REQUIRED WORK »
A) Please copy word for word the part of the Notre Dame article that opens with the words containing "Alex Coccia, who" and closes with "said Coccia, 21.".
B) Carry on the article about gay students at Notre Dame, picking up after its final sentence.

SUPPLIED PASSAGE »
Lillis said the actions were huge for a school that has not been welcoming to gay students and has often found itself atop national lists of gay-unfriendly schools. Too bad, she said, because she found the students to be accepting of her. But they had not been afforded the channels to vocalize their thoughts. The climate was one of silence on gay issues.
Alex Coccia, who helped spearhead the student effort to change things at Notre Dame, said a new environment will be especially a big deal for questioning students.
"People need to have a safe environment to go through that process especially in college, which is a trying time for everybody," said Coccia, 21.
Coccia has been involved in bringing change to Notre Dame for a while. He is part of a coalition called the 4 to 5 Movement -- named for data that say four out of five Americans between the ages of 18 and 30 support gay civil rights -- that raised a gay-unfriendly profile of Notre Dame on social media.
A video posted on YouTube highlighted Notre Dame's treatment of gays, including its refusal several times to authorize a gay student organization and to exclude sexual orientation in its non-discrimination clause.

PROVIDED MATERIAL »

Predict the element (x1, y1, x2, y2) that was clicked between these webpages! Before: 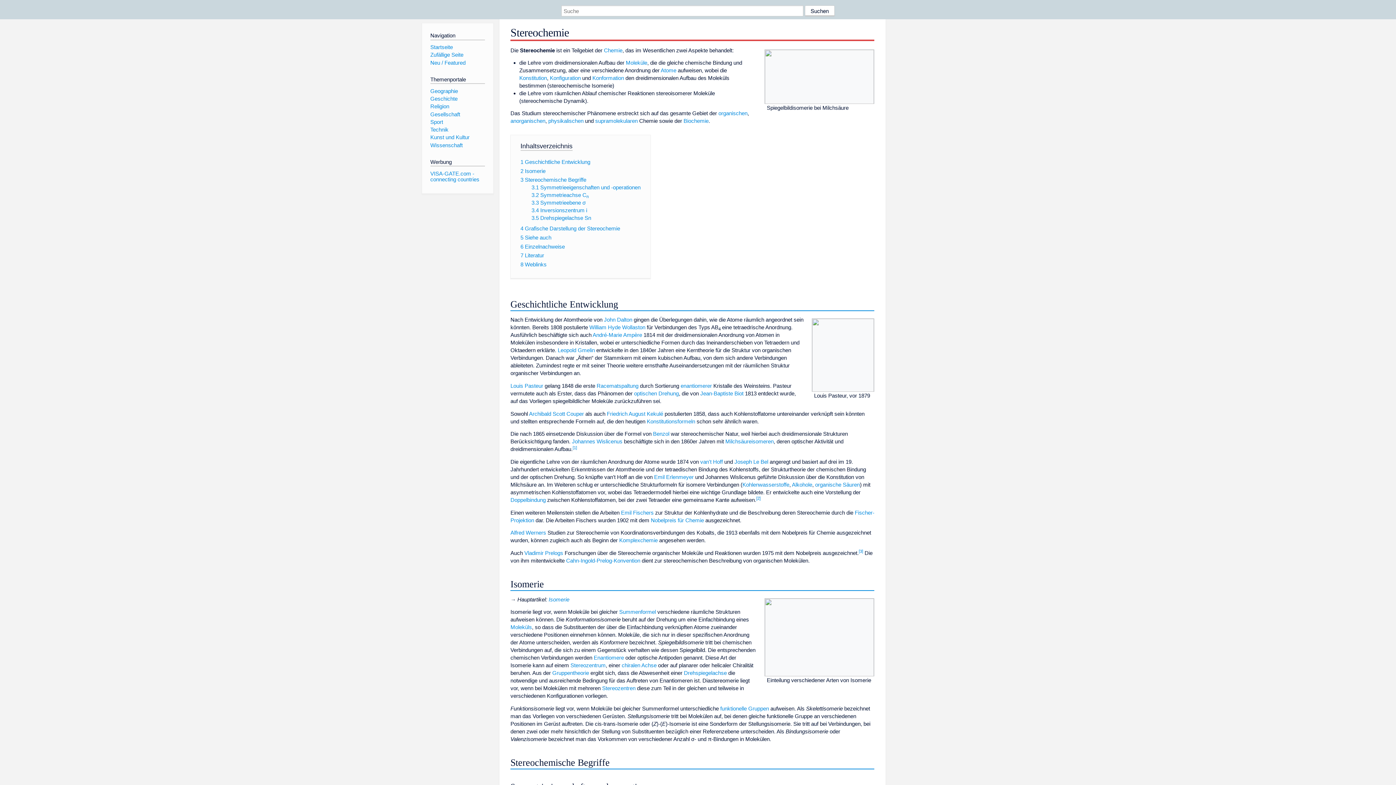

EXPECTED OUTPUTS »
A)
Alex Coccia, who helped spearhead the student effort to change things at Notre Dame, said a new environment will be especially a big deal for questioning students.
"People need to have a safe environment to go through that process especially in college, which is a trying time for everybody," said Coccia, 21.

B)
Conservative Catholics oppose the idea of a university that espouses the values of Catholicism catering to homosexuality.
The Sycamore Trust, which says its goal is to protect the Catholic identity of Notre Dame, expressed concern on its website, saying the university's support of a gay club "would give grave scandal damaging to the church, to the university, to students, and to other Catholic institutions and would establish a potential source of serious mischief within the school."
It went on to say, "Surely it is predictable that a group whose organizing principle is same-sex attraction is likely to be a forum, overt or covert, for opposition to the Church's teachings about homosexuality. It may also become an instrumentality in the student 'hookup' culture."
Others were more accepting.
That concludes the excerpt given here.